Thursday was another down day for the stock market, although things didn't end up quite as badly as it appeared they might early in the day. Ongoing reaction from yesterday's release of the latest minutes from the Federal Reserve's Federal Open Market Committee meeting on the future course of interest rates heightened fears that a rate hike could come as soon as next month.
For a long time, investors have been afraid that a prolonged rising-rate environment would be the death knell for the seven-year-old bull market, and major market benchmarks finished the day down around half a percent after falling more than 1% earlier Thursday. Some individual stocks performed much worse, and among the biggest decliners were Teekay Tankers (NYSE:TNK), Regis (NYSE:RGS), and Toro (NYSE:TTC).
Teekay Tankers fell 8% after the crude-oil shipping company reported its first-quarter financial results. Revenue jumped by about two-thirds thanks to the acquisition of 19 modern mid-size tankers during the past year, but lower spot tanker rates in this year's period compared to 2015's first quarter held back Teekay Tankers' overall growth.

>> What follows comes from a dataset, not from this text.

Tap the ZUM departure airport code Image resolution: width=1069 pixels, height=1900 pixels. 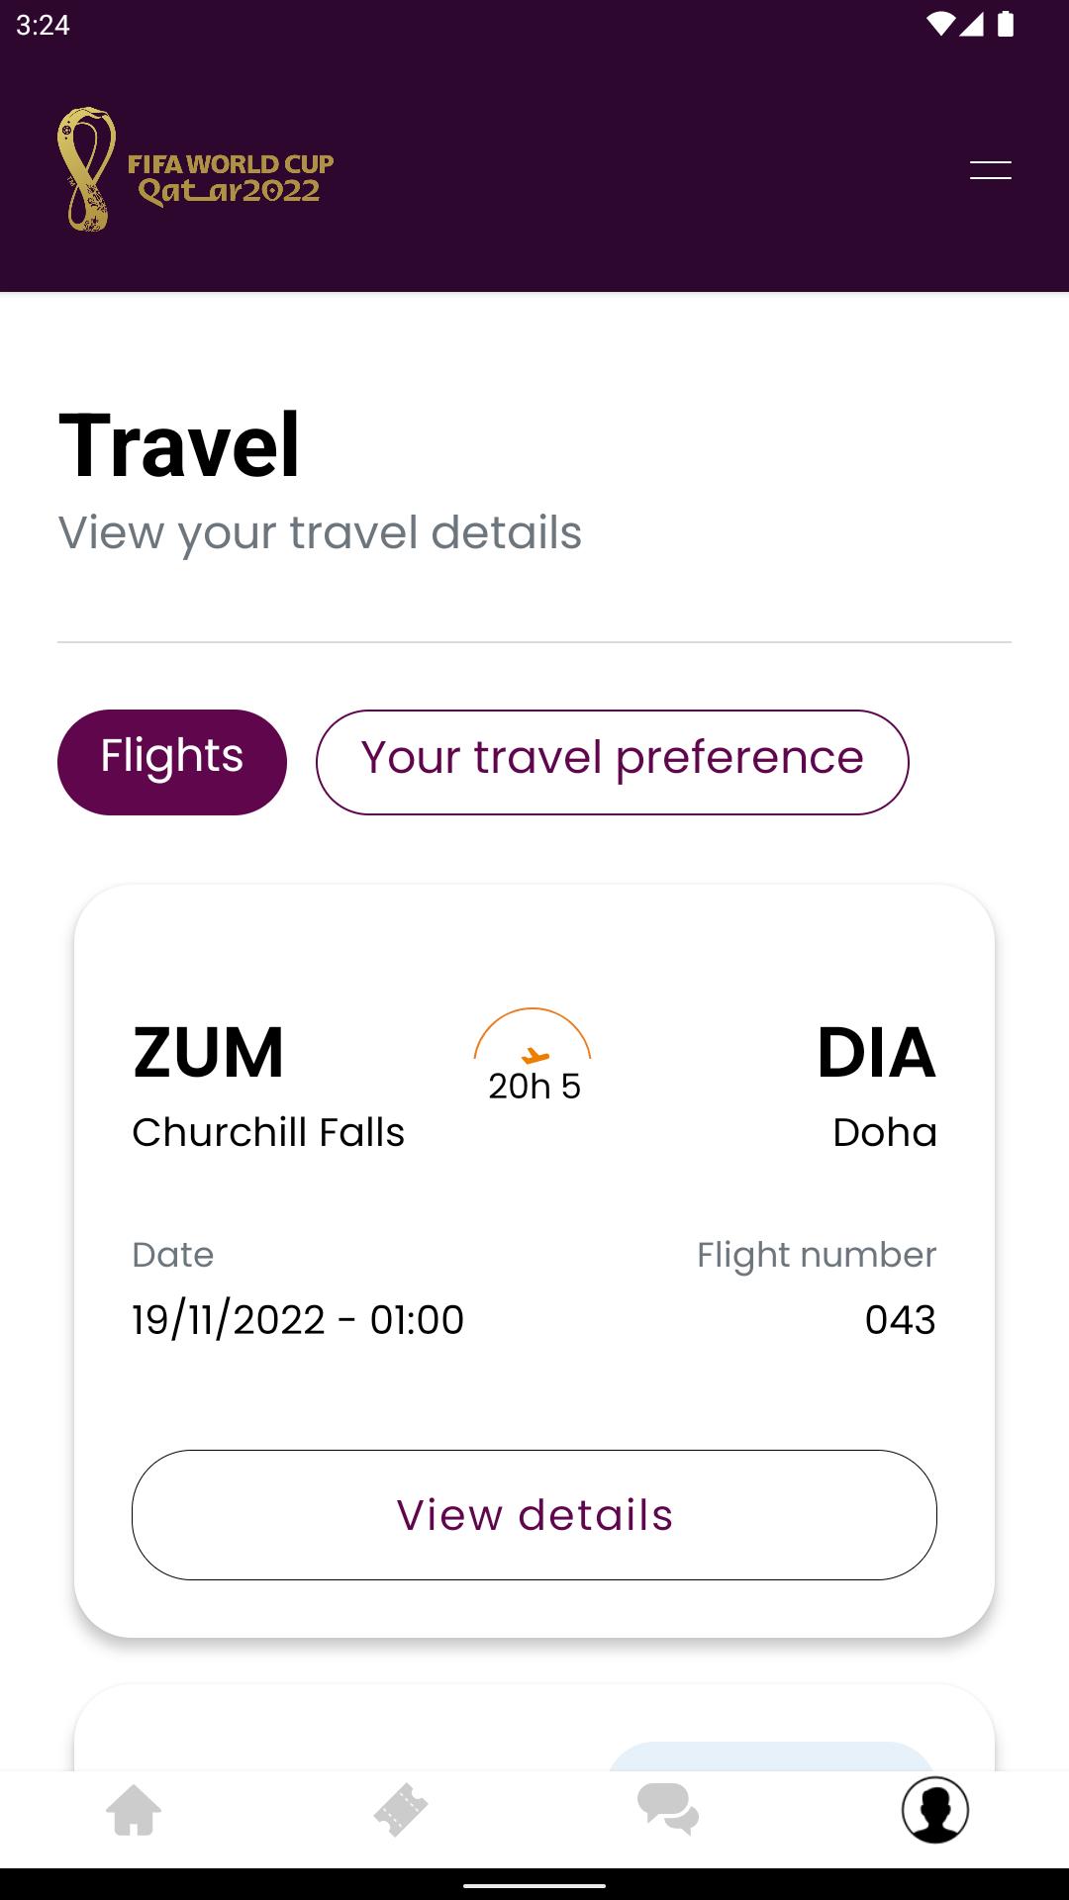[x=209, y=1052]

Adjusted net income rose by $7 million, to $46 million, but an increase in outstanding share count sent per-share earnings lower by $0.05, to $0.29 per share. CEO Kevin Mackay blamed the downturn in spot rates on "a heavy refinery maintenance schedule, a milder winter in the Northern Hemisphere, and higher bunker fuel costs." Teekay Tankers expects its fleet to return to near-full utilization following some unanticipated repair needs, but investors weren't willing to give the shipper the benefit of the doubt before that happens.

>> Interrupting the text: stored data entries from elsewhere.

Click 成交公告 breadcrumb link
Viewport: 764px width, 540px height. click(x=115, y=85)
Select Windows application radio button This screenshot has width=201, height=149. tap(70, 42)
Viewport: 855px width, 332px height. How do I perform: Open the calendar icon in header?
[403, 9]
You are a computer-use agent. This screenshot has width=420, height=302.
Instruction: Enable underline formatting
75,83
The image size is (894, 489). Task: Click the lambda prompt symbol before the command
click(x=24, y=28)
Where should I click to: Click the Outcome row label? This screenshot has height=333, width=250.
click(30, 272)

Regis dropped 9% on a strange day for the hair salon and haircare products company. Early in the day, Regis stock fell much more sharply, plunging as much as 20% on a report from analysts at Piper Jaffray reducing their estimates on Regis' growth potential. Yet after a brief trading halt, the stock recovered much of its losses after Regis issued a clarifying statement.
The haircare specialist said that Piper Jaffray's initial report had incorporated $81 million in costs to comply with new overtime rules from the U.S. Department of Labor. However, Regis said that the true cost of compliance would likely be much smaller, estimating about $5 million annually, and explained that the reason why Piper Jaffray's larger figure was incorrect is that many Regis employees, who the analyst assumed were salaried employees, were actually already treated as hourly workers. The new regulations will still hurt Regis, but it hopes that alternative mitigation strategies could cut the higher costs further.
Finally, Toro declined 5%. The maker of lawn and outdoor equipment reported record earnings of $1.89 per share, up 15% from the year-ago quarter. However, revenue was up only 1%, and CEO Michael Hoffman noted that the residential side of the business suffered because of poor weather late in the quarter.
Investors failed to respond positively to Hoffman's positive comments about solid overall retail demand, instead focusing on the high inventory levels overall, and weaker pre-season retail demand for snow-related products. Those issues could continue to weigh on results into the second half of the year, but Toro hopes to reduce inventory to more-normal levels, and find ways to keep sales growing, at least moderately, in the future.